The records.
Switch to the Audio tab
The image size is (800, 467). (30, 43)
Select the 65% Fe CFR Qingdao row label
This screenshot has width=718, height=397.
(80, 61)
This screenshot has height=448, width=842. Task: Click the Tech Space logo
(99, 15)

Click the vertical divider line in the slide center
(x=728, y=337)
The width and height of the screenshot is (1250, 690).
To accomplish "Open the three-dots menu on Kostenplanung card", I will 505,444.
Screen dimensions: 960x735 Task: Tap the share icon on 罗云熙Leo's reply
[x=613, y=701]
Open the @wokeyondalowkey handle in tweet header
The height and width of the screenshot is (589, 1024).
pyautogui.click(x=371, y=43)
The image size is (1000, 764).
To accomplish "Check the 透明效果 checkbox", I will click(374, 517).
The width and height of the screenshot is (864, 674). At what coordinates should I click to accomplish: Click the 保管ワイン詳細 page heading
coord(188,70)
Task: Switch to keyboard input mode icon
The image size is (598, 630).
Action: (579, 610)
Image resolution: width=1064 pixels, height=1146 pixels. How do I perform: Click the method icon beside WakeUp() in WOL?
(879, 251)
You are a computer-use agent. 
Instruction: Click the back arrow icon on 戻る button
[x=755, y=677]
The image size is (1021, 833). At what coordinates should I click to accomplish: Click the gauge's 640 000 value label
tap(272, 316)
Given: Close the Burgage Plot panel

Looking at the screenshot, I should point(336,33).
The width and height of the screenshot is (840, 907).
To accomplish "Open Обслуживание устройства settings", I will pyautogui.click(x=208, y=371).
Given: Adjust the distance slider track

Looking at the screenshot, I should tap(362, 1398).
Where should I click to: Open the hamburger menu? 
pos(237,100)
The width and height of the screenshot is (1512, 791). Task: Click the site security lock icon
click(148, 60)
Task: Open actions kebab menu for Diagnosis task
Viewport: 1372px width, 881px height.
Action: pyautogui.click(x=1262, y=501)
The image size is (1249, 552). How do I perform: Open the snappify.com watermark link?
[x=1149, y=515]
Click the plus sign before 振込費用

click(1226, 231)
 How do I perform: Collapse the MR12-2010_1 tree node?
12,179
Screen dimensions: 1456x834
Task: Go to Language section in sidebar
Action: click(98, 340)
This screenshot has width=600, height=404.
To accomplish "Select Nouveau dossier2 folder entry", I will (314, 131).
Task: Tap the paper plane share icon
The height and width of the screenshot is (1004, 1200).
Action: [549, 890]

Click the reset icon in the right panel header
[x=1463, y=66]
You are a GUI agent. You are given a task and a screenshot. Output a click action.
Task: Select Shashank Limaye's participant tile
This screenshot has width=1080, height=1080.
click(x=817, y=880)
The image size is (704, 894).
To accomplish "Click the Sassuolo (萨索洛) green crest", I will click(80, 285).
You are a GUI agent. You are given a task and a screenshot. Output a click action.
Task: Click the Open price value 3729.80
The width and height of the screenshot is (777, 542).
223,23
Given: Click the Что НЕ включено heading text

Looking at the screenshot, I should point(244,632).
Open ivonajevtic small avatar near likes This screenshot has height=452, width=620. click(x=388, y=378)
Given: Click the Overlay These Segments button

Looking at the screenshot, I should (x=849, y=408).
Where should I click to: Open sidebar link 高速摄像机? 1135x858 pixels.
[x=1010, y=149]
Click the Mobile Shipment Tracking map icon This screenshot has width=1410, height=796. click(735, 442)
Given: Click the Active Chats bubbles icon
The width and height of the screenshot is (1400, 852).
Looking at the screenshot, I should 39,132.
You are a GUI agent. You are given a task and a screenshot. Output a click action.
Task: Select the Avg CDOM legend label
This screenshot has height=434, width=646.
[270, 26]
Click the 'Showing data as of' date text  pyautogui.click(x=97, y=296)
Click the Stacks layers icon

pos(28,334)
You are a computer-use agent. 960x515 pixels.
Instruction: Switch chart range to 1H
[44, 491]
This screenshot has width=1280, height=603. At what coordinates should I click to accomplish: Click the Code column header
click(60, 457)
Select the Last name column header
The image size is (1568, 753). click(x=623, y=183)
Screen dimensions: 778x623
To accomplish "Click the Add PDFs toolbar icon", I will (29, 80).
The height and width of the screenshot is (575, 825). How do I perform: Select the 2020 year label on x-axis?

Exercise requirements. Line by line, print the records above exactly as they stand.

Output of the exercise.
Switch to the Audio tab
The image size is (800, 467). (30, 43)
Select the 65% Fe CFR Qingdao row label
This screenshot has width=718, height=397.
(80, 61)
This screenshot has height=448, width=842. Task: Click the Tech Space logo
(99, 15)

Click the vertical divider line in the slide center
(x=728, y=337)
The width and height of the screenshot is (1250, 690).
To accomplish "Open the three-dots menu on Kostenplanung card", I will 505,444.
Screen dimensions: 960x735 Task: Tap the share icon on 罗云熙Leo's reply
[x=613, y=701]
Open the @wokeyondalowkey handle in tweet header
The height and width of the screenshot is (589, 1024).
pyautogui.click(x=371, y=43)
The image size is (1000, 764).
To accomplish "Check the 透明效果 checkbox", I will click(374, 517).
The width and height of the screenshot is (864, 674). At what coordinates should I click to accomplish: Click the 保管ワイン詳細 page heading
coord(188,70)
Task: Switch to keyboard input mode icon
The image size is (598, 630).
Action: (579, 610)
Image resolution: width=1064 pixels, height=1146 pixels. How do I perform: Click the method icon beside WakeUp() in WOL?
(879, 251)
You are a computer-use agent. 
Instruction: Click the back arrow icon on 戻る button
[x=755, y=677]
The image size is (1021, 833). At what coordinates should I click to accomplish: Click the gauge's 640 000 value label
tap(272, 316)
Given: Close the Burgage Plot panel

Looking at the screenshot, I should point(336,33).
The width and height of the screenshot is (840, 907).
To accomplish "Open Обслуживание устройства settings", I will pyautogui.click(x=208, y=371).
Given: Adjust the distance slider track

Looking at the screenshot, I should tap(362, 1398).
Where should I click to: Open the hamburger menu? 
pos(237,100)
The width and height of the screenshot is (1512, 791). Task: Click the site security lock icon
click(148, 60)
Task: Open actions kebab menu for Diagnosis task
Viewport: 1372px width, 881px height.
Action: pyautogui.click(x=1262, y=501)
The image size is (1249, 552). How do I perform: Open the snappify.com watermark link?
[x=1149, y=515]
Click the plus sign before 振込費用

click(1226, 231)
 How do I perform: Collapse the MR12-2010_1 tree node?
12,179
Screen dimensions: 1456x834
Task: Go to Language section in sidebar
Action: click(98, 340)
This screenshot has width=600, height=404.
To accomplish "Select Nouveau dossier2 folder entry", I will (314, 131).
Task: Tap the paper plane share icon
The height and width of the screenshot is (1004, 1200).
Action: [549, 890]

Click the reset icon in the right panel header
[x=1463, y=66]
You are a GUI agent. You are given a task and a screenshot. Output a click action.
Task: Select Shashank Limaye's participant tile
This screenshot has width=1080, height=1080.
click(x=817, y=880)
The image size is (704, 894).
To accomplish "Click the Sassuolo (萨索洛) green crest", I will click(80, 285).
You are a GUI agent. You are given a task and a screenshot. Output a click action.
Task: Click the Open price value 3729.80
The width and height of the screenshot is (777, 542).
223,23
Given: Click the Что НЕ включено heading text

Looking at the screenshot, I should point(244,632).
Open ivonajevtic small avatar near likes This screenshot has height=452, width=620. click(x=388, y=378)
Given: Click the Overlay These Segments button

Looking at the screenshot, I should (x=849, y=408).
Where should I click to: Open sidebar link 高速摄像机? 1135x858 pixels.
[x=1010, y=149]
Click the Mobile Shipment Tracking map icon This screenshot has width=1410, height=796. click(735, 442)
Given: Click the Active Chats bubbles icon
The width and height of the screenshot is (1400, 852).
Looking at the screenshot, I should 39,132.
You are a GUI agent. You are given a task and a screenshot. Output a click action.
Task: Select the Avg CDOM legend label
This screenshot has height=434, width=646.
[270, 26]
Click the 'Showing data as of' date text  pyautogui.click(x=97, y=296)
Click the Stacks layers icon

pos(28,334)
You are a computer-use agent. 960x515 pixels.
Instruction: Switch chart range to 1H
[44, 491]
This screenshot has width=1280, height=603. At what coordinates should I click to accomplish: Click the Code column header
click(60, 457)
Select the Last name column header
The image size is (1568, 753). click(x=623, y=183)
Screen dimensions: 778x623
To accomplish "Click the Add PDFs toolbar icon", I will (29, 80).
The height and width of the screenshot is (575, 825). How do I perform: Select the 2020 year label on x-axis?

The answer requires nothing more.